Insomma sente la caducità del mestiere?
«Moltissimo. Per combattere la sensazione sono venuta ad abitare in questo posto antico e l’ho restaurato con amore. È stato un restauro complicatissimo, soldi infiniti e non parliamo dei limiti imposti dalla sovrintendenza alle belle arti. Abitare in un monumento nazionale è come avere un bambino eternamente malato e bisognoso di cure, ma anche una gioia sconfinata: senti il respiro della storia, butti lo sguardo sull’eternità».
Chanel diceva che la moda non è arte, deve morire perché viva il commercio. Lei cosa ne pensa?
«Coco era crudelissima, diceva che bisogna uccidere i tessuti “il faut tuer le tissue“. Io non sono così».
Infatti ha trasformato la sua passione per l’arte in qualcosa che vive e che ha un commercio...

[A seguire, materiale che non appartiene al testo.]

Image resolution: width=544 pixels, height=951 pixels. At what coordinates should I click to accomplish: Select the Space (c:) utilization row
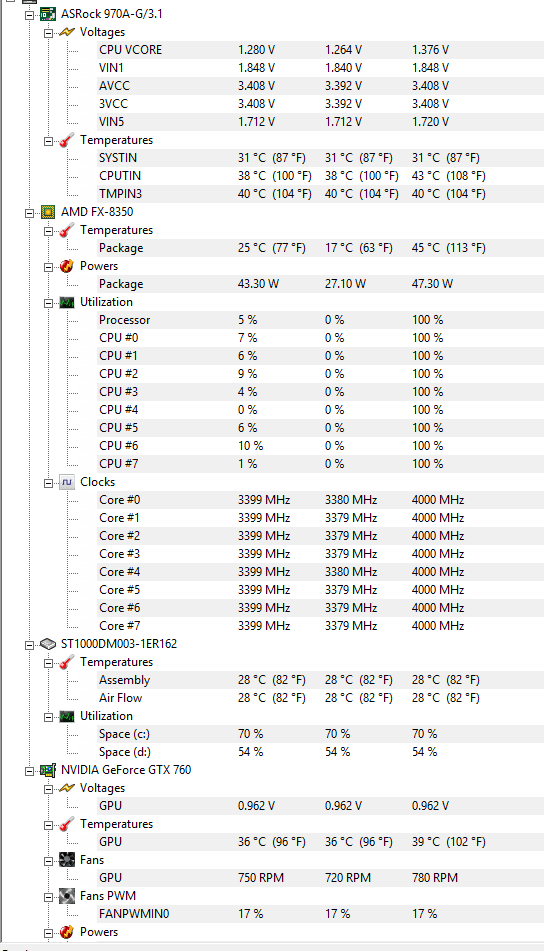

«Anche questo mi sembra troppo. Certo sto qui nel mio adorato castello, con i miei vecchi profumi, i miei Balla di là e ancora lavoro come una pazza: firmo 70 collezioni all’anno e adesso penso che dovrei riprendere a far sfilare la moda uomo, perché trovo sia molto divertente. Mi sorregge la curiosità, questo è sicuro. E amo le storie che raccontano gli abiti. Certo detesto l’autoreferenzialità del mondo della moda. Facciamo vestiti che magari possono durare più a lungo delle torri gemelle, ma non abbiamo inventato il vaccino contro il cancro. Insomma diamoci una regolata tutti quanti».